How can I vectorize the multivariate normal CDF (cumulative density function) in Python?

When looking at this post, I found out that there is a Fortran implementation of the multivariate CDF that was "ported" over to Python. This means I can easily evaluate the CDF for one specific case.

However, I'm having a lot of trouble efficiently applying this function to multiple entries.

Specifically speaking, the function I need to "vectorize" takes 4 arguments:

the lower bounds of integration (vector)
the upper bounds of integration (vector)
the means of the normal random variables (vector)
the covariance matrix of the normal random variables (matrix)

But I'm trying to efficiently evaluate this function over a list of 1000+ elements MANY times.

Here is some code to illustrate my problem. In the example below I'm just using random data to illustrate my point.

import time
import numpy as np
from scipy.stats.mvn import mvnun # library that calculates MVN CDF
    
np.random.seed(666)
    
iters = 1000 # number of times the whole dataset will be evaluated
obs = 1500 # number of elements in the dataset
dim = 2 # dimension of multivariate normal distribution
     
# Creates a random correlation matrix
def gen_random_corr_mtx(d,k):
    # Source: https://stats.stackexchange.com/a/125020/215330
    #d = number of dimensions
    #k = number of factors. more factors -> smaller correlations

    W = np.random.randn(d*k).reshape((d,k))

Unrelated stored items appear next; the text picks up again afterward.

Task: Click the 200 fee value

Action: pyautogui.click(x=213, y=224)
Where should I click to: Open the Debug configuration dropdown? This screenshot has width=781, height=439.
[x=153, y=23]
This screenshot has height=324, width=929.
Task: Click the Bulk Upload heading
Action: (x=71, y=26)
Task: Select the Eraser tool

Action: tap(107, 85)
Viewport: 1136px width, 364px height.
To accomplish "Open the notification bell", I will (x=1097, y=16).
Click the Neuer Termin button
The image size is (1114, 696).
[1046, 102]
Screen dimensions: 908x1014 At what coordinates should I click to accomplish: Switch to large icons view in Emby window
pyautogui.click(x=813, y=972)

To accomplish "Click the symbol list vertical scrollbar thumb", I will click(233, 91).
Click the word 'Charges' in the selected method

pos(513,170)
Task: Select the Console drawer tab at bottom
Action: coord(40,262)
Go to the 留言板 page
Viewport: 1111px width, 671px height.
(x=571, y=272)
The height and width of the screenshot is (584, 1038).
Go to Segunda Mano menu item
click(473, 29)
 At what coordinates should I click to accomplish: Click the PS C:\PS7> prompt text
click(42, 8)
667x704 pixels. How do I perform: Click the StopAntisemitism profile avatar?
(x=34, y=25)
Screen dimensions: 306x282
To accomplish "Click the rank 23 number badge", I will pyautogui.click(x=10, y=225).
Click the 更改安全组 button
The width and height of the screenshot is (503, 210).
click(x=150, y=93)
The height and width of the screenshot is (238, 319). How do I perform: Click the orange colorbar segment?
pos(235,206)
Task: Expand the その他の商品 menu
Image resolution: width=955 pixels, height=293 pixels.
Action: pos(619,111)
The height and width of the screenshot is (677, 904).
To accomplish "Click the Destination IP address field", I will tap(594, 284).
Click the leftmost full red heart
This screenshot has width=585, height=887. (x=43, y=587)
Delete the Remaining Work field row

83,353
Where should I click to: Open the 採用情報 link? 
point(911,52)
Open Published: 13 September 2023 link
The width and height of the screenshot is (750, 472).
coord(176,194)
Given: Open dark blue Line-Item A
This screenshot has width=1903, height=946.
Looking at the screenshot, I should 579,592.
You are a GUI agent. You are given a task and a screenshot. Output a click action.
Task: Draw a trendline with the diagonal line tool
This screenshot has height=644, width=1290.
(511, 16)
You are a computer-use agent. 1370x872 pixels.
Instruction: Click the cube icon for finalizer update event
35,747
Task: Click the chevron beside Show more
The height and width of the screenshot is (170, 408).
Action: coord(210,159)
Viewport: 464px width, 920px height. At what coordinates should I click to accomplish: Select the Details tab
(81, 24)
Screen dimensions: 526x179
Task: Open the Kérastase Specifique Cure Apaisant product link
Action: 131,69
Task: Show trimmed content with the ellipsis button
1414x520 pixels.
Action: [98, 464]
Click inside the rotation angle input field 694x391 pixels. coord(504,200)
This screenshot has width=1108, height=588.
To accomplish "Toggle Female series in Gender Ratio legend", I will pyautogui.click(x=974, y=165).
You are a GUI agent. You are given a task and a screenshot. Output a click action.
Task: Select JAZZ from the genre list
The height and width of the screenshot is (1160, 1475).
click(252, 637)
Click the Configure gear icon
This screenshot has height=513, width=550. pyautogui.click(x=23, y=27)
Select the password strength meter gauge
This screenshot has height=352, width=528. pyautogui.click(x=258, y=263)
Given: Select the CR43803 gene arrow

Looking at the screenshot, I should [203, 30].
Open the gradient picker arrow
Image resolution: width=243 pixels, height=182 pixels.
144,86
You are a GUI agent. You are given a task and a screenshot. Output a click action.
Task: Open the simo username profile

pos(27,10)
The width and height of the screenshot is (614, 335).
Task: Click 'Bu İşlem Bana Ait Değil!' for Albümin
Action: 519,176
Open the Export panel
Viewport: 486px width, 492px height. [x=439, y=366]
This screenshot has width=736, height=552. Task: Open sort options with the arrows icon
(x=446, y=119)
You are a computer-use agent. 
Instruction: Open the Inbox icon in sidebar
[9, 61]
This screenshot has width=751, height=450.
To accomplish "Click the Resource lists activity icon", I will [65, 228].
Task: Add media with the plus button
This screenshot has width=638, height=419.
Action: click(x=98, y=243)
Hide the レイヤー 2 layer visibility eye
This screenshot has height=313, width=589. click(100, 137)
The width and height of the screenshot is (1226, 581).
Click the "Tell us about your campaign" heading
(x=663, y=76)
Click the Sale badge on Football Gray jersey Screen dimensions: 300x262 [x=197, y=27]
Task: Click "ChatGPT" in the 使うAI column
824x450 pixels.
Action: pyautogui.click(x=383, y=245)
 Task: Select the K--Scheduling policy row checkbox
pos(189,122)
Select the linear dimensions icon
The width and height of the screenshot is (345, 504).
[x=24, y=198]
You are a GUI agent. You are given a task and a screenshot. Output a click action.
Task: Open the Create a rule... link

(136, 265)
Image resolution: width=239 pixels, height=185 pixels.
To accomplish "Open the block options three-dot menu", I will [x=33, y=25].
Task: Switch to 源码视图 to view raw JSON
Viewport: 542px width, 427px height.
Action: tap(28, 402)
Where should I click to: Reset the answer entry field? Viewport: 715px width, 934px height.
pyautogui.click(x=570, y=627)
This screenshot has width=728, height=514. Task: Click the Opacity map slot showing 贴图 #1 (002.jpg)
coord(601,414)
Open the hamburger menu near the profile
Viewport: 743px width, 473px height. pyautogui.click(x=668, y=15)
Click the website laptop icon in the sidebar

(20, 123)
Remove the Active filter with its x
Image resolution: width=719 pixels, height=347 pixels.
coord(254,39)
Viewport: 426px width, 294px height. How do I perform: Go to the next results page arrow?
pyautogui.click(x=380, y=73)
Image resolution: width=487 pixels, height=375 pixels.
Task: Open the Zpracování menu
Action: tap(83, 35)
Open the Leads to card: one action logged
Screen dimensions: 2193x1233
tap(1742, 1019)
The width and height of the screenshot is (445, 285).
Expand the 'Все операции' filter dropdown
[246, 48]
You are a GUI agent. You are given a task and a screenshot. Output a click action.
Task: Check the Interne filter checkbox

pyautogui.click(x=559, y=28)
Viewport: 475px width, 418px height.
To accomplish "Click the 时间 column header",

    S_temp = np.dot(W,W.T) + np.diag(np.random.rand(d))
    S_norm = np.diag(1/np.sqrt(np.diag(S_temp)))
    S = np.dot(np.dot(S_norm,S_temp),S_norm)
   
    return(S)

# Creates a covariance matrix from a correlation matrix and 
# an array of std devs
def from_cor_to_cov(cor_mtx,st_devs):
    cor_mtx = np.array(cor_mtx)
    st_devs = np.array(st_devs)
    st_devs_diag = np.diag(st_devs)
    cov_mtx = st_devs_diag.dot(cor_mtx).dot(st_devs_diag)
    return(cov_mtx)

# Creating an array with the lower bounds of the integration
lower = np.random.rand(obs,dim)

# Creating an array with the upper bounds of the integration
upper = lower + np.random.rand(obs,dim)

# Creating an array with the means of the distributions
means = np.random.rand(obs,dim)

# Generating the random covariance matrices
covs = []
for i in range(obs):
    # Making sure the covariance matrix is positive semi-definite
    while True:
        cor_mtx = gen_random_corr_mtx(dim,2)
        st_devs = np.abs(np.random.randn(dim))
        cov_mtx = from_cor_to_cov(cor_mtx,st_devs)
        if np.all(np.linalg.eigvals(cov_mtx) > 0):
            break
    covs.append(cov_mtx)
covs = np.array(covs)
    
# Here is where the trouble starts.
time_start = time.time()
for i in range(iters):
    results = []
    for j in range(obs):
        this_p, this_i = mvnun(lower[j],upper[j],means[j],covs[j])
        results.append(this_p)
time_end = time.time()
    
print(time_end-time_start)
# > 4.090040922164917

Here I have a dataset with 1500 observations which I'm evaluating 1000 times. In my machine, this takes 4.090040922164917 seconds to calculate.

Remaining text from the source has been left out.